■ Brief
Please put the lines below into a Markdown table with the columns "Row" and "Line", numbering each row and leaving out blank lines.

## BEGIN Supplied entries

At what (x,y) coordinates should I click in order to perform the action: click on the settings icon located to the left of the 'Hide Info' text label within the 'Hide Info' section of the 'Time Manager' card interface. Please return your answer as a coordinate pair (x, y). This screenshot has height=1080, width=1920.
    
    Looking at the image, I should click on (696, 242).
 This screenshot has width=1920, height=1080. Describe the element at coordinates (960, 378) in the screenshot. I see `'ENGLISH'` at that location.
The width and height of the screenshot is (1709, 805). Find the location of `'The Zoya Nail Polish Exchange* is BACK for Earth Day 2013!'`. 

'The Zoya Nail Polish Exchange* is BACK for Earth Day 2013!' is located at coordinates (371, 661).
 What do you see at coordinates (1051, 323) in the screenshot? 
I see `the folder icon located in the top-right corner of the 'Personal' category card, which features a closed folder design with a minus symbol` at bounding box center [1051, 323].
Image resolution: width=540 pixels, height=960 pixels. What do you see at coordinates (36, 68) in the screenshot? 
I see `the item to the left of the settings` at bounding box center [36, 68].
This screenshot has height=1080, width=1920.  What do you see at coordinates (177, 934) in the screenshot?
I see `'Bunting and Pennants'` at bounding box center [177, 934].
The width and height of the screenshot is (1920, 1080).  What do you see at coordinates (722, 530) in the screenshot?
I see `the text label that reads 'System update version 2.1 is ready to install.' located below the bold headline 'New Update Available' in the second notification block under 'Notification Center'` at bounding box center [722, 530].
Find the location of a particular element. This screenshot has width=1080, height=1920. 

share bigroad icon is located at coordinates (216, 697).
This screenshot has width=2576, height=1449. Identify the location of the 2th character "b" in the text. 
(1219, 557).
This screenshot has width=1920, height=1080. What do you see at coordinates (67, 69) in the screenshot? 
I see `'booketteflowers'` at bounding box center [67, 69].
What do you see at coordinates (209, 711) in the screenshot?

## END Supplied entries

■ Complete answer
| Row | Line |
|---|---|
| 1 | At what (x,y) coordinates should I click in order to perform the action: click on the settings icon located to the left of the 'Hide Info' text label within the 'Hide Info' section of the 'Time Manager' card interface. Please return your answer as a coordinate pair (x, y). This screenshot has height=1080, width=1920. |
| 2 |     Looking at the image, I should click on (696, 242). |
| 3 |  This screenshot has width=1920, height=1080. Describe the element at coordinates (960, 378) in the screenshot. I see `'ENGLISH'` at that location. |
| 4 | The width and height of the screenshot is (1709, 805). Find the location of `'The Zoya Nail Polish Exchange* is BACK for Earth Day 2013!'`.  |
| 5 | 'The Zoya Nail Polish Exchange* is BACK for Earth Day 2013!' is located at coordinates (371, 661). |
| 6 |  What do you see at coordinates (1051, 323) in the screenshot?  |
| 7 | I see `the folder icon located in the top-right corner of the 'Personal' category card, which features a closed folder design with a minus symbol` at bounding box center [1051, 323]. |
| 8 | Image resolution: width=540 pixels, height=960 pixels. What do you see at coordinates (36, 68) in the screenshot?  |
| 9 | I see `the item to the left of the settings` at bounding box center [36, 68]. |
| 10 | This screenshot has height=1080, width=1920.  What do you see at coordinates (177, 934) in the screenshot? |
| 11 | I see `'Bunting and Pennants'` at bounding box center [177, 934]. |
| 12 | The width and height of the screenshot is (1920, 1080).  What do you see at coordinates (722, 530) in the screenshot? |
| 13 | I see `the text label that reads 'System update version 2.1 is ready to install.' located below the bold headline 'New Update Available' in the second notification block under 'Notification Center'` at bounding box center [722, 530]. |
| 14 | Find the location of a particular element. This screenshot has width=1080, height=1920.  |
| 15 | share bigroad icon is located at coordinates (216, 697). |
| 16 | This screenshot has width=2576, height=1449. Identify the location of the 2th character "b" in the text.  |
| 17 | (1219, 557). |
| 18 | This screenshot has width=1920, height=1080. What do you see at coordinates (67, 69) in the screenshot?  |
| 19 | I see `'booketteflowers'` at bounding box center [67, 69]. |
| 20 | What do you see at coordinates (209, 711) in the screenshot? |